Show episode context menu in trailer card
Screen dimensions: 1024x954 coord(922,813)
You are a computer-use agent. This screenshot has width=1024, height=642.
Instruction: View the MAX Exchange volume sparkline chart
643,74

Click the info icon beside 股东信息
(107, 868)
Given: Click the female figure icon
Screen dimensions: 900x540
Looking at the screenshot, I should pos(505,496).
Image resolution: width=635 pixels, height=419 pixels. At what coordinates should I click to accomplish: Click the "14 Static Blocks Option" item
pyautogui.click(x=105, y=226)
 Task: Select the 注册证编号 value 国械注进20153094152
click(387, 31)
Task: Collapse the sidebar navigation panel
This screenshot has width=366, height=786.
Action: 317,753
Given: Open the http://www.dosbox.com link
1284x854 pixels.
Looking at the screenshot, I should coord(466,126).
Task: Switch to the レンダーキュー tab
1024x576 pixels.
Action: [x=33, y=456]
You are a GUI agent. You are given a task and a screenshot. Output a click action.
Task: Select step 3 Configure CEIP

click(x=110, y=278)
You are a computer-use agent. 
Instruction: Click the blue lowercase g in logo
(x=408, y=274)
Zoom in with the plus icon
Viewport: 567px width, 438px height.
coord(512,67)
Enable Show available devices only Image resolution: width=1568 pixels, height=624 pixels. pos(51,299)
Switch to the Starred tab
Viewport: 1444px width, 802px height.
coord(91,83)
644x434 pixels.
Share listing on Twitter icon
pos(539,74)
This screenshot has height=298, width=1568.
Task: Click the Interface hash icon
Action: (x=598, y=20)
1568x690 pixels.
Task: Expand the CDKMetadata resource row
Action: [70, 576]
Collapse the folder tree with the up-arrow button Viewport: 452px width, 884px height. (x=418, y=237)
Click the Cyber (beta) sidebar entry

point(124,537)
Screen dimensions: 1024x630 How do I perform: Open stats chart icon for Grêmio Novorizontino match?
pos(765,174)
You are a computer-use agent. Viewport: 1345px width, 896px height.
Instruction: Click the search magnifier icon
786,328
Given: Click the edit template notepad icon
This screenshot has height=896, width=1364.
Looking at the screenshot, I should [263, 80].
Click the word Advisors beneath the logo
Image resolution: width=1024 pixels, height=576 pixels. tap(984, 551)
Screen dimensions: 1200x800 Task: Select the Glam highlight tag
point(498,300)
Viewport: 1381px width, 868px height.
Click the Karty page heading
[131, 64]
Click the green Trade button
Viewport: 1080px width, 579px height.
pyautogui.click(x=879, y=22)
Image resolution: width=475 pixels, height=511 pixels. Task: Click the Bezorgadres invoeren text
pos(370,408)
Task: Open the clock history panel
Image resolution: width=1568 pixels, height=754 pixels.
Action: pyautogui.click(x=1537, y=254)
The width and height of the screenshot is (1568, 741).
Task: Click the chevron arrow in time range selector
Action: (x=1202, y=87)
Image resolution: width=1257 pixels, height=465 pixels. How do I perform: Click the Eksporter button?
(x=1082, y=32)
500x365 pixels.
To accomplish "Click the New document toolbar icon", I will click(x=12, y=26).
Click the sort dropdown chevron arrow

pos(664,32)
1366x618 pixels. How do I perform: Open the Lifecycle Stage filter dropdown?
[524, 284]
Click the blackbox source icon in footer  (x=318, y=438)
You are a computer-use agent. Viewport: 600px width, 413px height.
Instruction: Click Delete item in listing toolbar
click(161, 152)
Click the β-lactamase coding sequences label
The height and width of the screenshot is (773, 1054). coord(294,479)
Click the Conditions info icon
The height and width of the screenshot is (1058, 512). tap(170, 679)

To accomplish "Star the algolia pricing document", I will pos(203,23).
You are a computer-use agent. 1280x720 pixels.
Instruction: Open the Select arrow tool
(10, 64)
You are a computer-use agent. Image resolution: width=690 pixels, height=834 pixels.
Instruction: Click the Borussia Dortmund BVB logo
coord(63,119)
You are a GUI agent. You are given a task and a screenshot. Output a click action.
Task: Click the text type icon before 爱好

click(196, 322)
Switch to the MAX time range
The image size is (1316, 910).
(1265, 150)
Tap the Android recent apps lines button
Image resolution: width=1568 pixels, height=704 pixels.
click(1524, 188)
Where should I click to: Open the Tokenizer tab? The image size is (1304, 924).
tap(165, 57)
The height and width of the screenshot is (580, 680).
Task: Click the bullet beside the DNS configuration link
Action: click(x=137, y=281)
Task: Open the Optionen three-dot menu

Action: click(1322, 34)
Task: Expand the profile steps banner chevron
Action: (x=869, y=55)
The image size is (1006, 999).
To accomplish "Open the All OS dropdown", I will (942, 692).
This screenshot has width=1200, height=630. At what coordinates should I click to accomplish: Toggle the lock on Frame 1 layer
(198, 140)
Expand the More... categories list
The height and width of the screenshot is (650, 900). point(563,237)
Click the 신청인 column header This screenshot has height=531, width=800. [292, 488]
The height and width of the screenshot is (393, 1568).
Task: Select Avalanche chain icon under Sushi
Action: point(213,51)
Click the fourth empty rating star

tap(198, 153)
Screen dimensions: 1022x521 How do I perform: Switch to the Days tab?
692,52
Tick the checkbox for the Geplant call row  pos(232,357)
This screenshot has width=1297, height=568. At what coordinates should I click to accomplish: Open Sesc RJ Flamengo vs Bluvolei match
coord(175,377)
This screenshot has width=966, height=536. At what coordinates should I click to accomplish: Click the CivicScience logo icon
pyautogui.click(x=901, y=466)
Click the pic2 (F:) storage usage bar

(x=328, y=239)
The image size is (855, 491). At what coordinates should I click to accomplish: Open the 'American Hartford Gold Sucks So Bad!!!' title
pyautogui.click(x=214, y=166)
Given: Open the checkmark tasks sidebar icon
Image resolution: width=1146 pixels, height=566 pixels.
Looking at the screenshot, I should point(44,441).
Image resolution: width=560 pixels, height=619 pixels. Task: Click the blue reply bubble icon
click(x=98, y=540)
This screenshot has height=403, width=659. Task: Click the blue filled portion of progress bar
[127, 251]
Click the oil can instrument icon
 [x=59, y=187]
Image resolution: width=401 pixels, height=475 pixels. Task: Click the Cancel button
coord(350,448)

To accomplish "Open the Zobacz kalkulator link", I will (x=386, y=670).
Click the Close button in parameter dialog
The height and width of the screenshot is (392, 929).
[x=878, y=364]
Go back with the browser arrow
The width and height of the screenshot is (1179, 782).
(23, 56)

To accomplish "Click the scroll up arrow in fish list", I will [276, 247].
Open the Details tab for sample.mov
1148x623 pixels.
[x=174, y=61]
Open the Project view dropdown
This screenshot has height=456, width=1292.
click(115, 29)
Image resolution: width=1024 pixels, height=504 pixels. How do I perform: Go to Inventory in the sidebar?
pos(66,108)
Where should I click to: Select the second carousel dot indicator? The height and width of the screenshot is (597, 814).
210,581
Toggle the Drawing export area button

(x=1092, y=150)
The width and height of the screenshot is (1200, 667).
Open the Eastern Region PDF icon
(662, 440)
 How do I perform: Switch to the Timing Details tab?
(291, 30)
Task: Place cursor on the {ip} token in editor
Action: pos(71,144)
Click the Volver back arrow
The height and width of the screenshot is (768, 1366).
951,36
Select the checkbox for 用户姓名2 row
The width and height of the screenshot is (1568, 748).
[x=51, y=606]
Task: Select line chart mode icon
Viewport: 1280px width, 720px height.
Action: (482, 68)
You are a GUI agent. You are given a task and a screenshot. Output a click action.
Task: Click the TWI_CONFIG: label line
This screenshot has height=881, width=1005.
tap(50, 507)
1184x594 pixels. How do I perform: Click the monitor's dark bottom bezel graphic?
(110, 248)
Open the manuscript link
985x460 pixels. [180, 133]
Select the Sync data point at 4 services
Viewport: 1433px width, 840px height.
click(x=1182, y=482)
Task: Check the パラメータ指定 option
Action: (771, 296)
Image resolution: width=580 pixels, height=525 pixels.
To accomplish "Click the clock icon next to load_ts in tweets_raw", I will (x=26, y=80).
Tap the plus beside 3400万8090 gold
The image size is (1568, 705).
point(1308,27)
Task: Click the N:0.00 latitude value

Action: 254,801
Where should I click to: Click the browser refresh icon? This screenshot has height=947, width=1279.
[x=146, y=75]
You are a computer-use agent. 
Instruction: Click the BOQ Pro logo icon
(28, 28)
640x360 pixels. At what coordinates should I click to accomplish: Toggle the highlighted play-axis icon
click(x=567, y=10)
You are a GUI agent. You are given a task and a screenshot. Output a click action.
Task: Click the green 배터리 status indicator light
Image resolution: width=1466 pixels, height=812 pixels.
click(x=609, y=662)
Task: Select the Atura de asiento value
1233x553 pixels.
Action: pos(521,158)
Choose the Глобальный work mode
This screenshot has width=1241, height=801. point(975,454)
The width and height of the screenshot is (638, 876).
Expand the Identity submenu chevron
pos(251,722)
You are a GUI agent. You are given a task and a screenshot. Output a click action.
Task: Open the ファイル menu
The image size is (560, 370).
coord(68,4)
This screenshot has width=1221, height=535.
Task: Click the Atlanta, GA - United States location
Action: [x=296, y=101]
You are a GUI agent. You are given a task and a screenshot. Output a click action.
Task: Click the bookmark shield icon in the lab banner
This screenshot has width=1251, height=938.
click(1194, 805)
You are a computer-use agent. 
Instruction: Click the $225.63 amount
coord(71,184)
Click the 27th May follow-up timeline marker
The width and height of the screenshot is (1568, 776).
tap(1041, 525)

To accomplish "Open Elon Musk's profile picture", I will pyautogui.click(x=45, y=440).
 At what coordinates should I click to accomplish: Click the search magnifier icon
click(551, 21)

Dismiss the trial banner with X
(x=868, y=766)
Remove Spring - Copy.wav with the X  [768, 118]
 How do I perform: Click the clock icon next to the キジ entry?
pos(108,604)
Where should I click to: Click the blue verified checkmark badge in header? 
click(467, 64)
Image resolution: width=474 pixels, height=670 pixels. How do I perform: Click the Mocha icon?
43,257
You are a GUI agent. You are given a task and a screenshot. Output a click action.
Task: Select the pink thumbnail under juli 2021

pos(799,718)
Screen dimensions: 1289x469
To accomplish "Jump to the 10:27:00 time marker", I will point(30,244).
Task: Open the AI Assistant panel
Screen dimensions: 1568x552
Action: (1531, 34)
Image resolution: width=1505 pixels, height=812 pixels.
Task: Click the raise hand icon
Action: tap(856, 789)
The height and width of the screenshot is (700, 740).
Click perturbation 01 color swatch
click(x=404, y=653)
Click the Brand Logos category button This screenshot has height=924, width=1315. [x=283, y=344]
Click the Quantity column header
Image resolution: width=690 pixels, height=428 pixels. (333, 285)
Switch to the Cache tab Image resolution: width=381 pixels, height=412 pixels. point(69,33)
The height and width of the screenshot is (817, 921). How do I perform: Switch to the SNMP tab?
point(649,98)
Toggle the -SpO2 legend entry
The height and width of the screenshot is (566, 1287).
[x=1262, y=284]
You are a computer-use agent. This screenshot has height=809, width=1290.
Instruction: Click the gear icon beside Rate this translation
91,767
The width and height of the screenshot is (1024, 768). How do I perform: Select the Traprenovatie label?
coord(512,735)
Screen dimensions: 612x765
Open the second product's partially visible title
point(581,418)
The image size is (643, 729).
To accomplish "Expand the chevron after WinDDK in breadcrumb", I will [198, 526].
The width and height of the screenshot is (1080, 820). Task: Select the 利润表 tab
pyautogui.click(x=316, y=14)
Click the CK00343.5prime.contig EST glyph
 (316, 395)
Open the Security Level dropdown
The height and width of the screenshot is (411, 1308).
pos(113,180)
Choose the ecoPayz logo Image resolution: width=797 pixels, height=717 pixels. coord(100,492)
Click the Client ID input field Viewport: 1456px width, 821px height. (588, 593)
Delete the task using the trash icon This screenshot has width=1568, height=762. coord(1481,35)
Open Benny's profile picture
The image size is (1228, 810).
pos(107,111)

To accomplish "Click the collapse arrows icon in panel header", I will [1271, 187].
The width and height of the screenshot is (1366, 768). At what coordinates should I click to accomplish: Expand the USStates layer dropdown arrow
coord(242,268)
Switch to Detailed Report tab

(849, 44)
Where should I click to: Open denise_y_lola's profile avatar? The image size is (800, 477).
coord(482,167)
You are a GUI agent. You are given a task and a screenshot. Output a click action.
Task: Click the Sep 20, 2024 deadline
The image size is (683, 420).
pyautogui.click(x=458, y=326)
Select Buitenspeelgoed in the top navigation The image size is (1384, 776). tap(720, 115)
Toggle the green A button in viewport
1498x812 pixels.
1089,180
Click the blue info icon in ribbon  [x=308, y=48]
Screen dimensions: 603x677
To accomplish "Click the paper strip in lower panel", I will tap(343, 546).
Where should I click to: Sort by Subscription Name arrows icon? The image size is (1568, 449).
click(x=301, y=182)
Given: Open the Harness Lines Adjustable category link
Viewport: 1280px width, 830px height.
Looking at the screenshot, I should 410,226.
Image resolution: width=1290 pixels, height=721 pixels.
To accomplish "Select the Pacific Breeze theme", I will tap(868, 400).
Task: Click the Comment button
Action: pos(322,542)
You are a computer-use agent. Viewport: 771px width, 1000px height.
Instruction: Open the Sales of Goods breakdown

· · · · ·

Please copy the lines in the records above between the one holding "Image resolution: width=635" and the one holding "Task: Open the clock history panel", inclusive, exactly and with no other line.

WRITTEN ANSWER >>
Image resolution: width=635 pixels, height=419 pixels. At what coordinates should I click to accomplish: Click the "14 Static Blocks Option" item
pyautogui.click(x=105, y=226)
 Task: Select the 注册证编号 value 国械注进20153094152
click(387, 31)
Task: Collapse the sidebar navigation panel
This screenshot has width=366, height=786.
Action: 317,753
Given: Open the http://www.dosbox.com link
1284x854 pixels.
Looking at the screenshot, I should coord(466,126).
Task: Switch to the レンダーキュー tab
1024x576 pixels.
Action: [x=33, y=456]
You are a GUI agent. You are given a task and a screenshot. Output a click action.
Task: Select step 3 Configure CEIP

click(x=110, y=278)
You are a computer-use agent. 
Instruction: Click the blue lowercase g in logo
(x=408, y=274)
Zoom in with the plus icon
Viewport: 567px width, 438px height.
coord(512,67)
Enable Show available devices only Image resolution: width=1568 pixels, height=624 pixels. pos(51,299)
Switch to the Starred tab
Viewport: 1444px width, 802px height.
coord(91,83)
644x434 pixels.
Share listing on Twitter icon
pos(539,74)
This screenshot has height=298, width=1568.
Task: Click the Interface hash icon
Action: (x=598, y=20)
1568x690 pixels.
Task: Expand the CDKMetadata resource row
Action: [70, 576]
Collapse the folder tree with the up-arrow button Viewport: 452px width, 884px height. (x=418, y=237)
Click the Cyber (beta) sidebar entry

point(124,537)
Screen dimensions: 1024x630 How do I perform: Open stats chart icon for Grêmio Novorizontino match?
pos(765,174)
You are a computer-use agent. Viewport: 1345px width, 896px height.
Instruction: Click the search magnifier icon
786,328
Given: Click the edit template notepad icon
This screenshot has height=896, width=1364.
Looking at the screenshot, I should [263, 80].
Click the word Advisors beneath the logo
Image resolution: width=1024 pixels, height=576 pixels. tap(984, 551)
Screen dimensions: 1200x800 Task: Select the Glam highlight tag
point(498,300)
Viewport: 1381px width, 868px height.
Click the Karty page heading
[131, 64]
Click the green Trade button
Viewport: 1080px width, 579px height.
pyautogui.click(x=879, y=22)
Image resolution: width=475 pixels, height=511 pixels. Task: Click the Bezorgadres invoeren text
pos(370,408)
Task: Open the clock history panel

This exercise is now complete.